[Text for analysis]:
Characterizing the shape of dose-response curve is an essential part of the quantitative assessment of risk to human health from man-made chemicals. Ideally, this characterization is based on chemical-specific mechanistic data for people. In the absence of such data, the dose-response curve may be based on default assumptions and/or on extrapolation from exposure of laboratory animals.Mathematical modeling of biological structures provides a way for a hypothesis testing and a meaningful extrapolation between species.

Anna Georgieva has developed a mathematical model that links the airflow-driven deposition of formaldehyde with regional formation of DNA-protein cross-links in the rat nasal passages. This is done by integrating a three-dimensional, anatomically-accurate computational fluid dynamics (CFD) model of the rat nasal airflow and gas uptake and a phramacokinetic model for formaldehyde distribution in the nasal lining. Because of good agreement with laboratory measurements, the model's parameters will be used in a benchmark dose study to extrapolate fodmaldehyde-induced cancer in rats to potential cancer risk in humans.

[Extracted information]:
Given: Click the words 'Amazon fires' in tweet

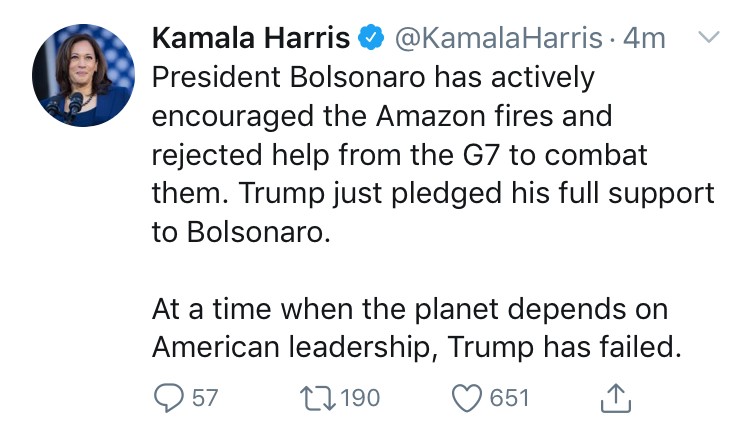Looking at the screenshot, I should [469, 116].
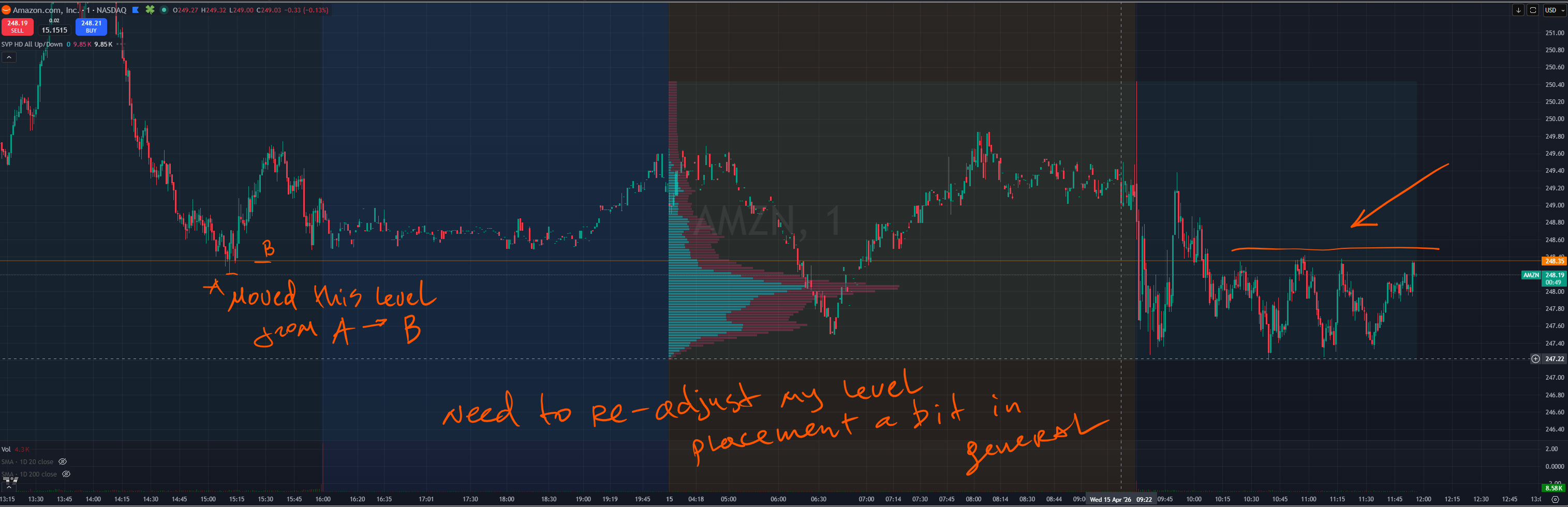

==

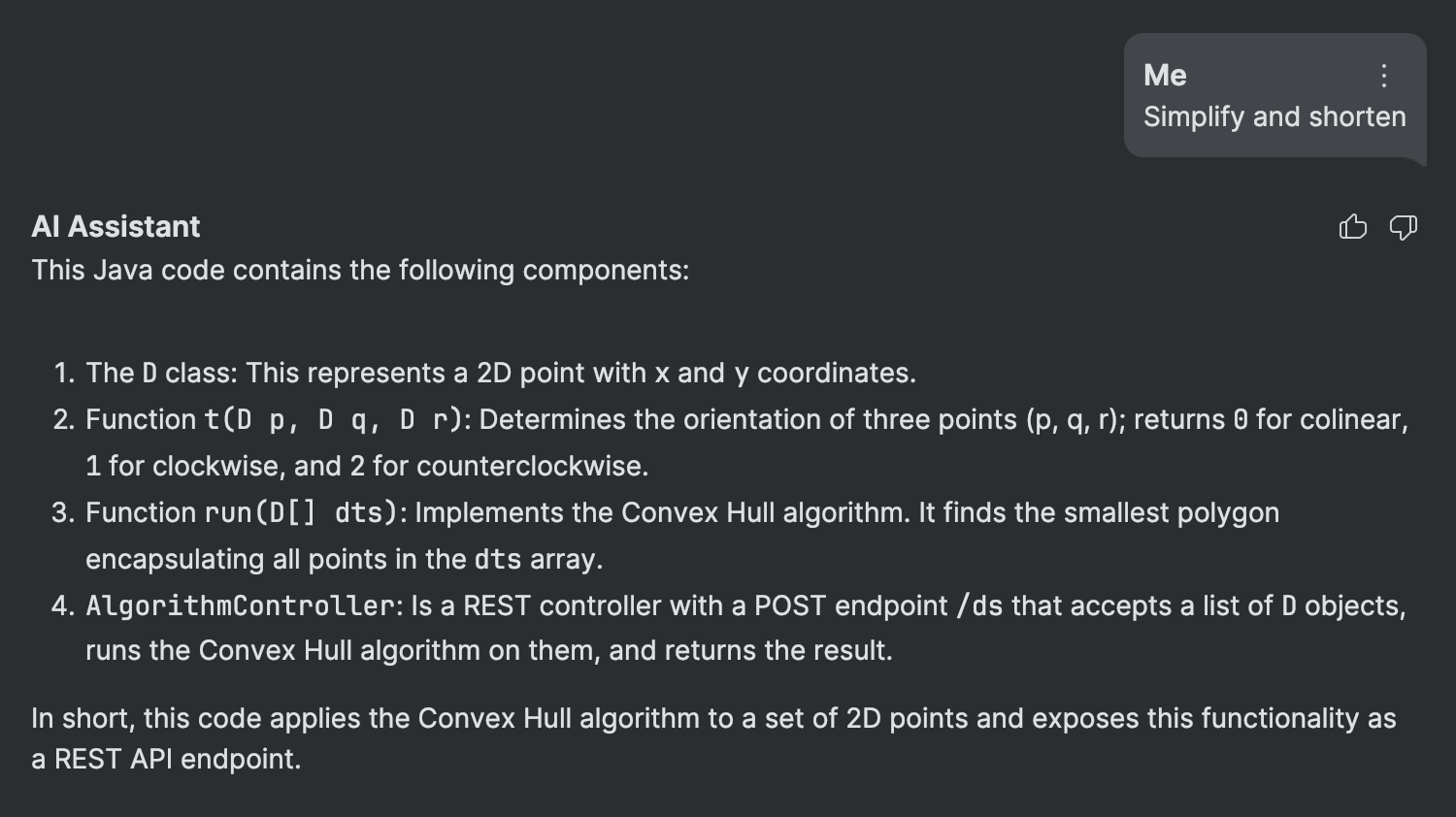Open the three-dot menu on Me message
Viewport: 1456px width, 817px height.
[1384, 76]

==

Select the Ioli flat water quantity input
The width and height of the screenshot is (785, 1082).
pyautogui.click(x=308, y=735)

[Problem 1]: From the text on dose-response modeling, translate this sentence into Spanish: "Ideally, this characterization is based on chemical-specific mechanistic data for people."
[Problem 2]:
Answer these questions from the text on dose-response modeling:
(a) According to the first paragraph, what does mathematical modeling of biological structures provide a way for?
(b) In which animal's nasal passages does the model link formaldehyde deposition with DNA-protein cross-links?
(c) In what kind of study will the model's parameters be used?
[Problem 3]: Copy a passage of the text on dose-response modeling, switching "man-made chemicals" to "synthetic chemicals". Begin at the words "Characterizing the shape" and stop after "extrapolation between species.".

[Your solution 1]: Idealmente, esta caracterización se basa en datos mecanicistas específicos de cada sustancia química obtenidos en personas.

[Your solution 2]:
(a) Hypothesis testing and meaningful extrapolation between species.
(b) The rat.
(c) A benchmark dose study.

[Your solution 3]:
Characterizing the shape of dose-response curve is an essential part of the quantitative assessment of risk to human health from synthetic chemicals. Ideally, this characterization is based on chemical-specific mechanistic data for people. In the absence of such data, the dose-response curve may be based on default assumptions and/or on extrapolation from exposure of laboratory animals.Mathematical modeling of biological structures provides a way for a hypothesis testing and a meaningful extrapolation between species.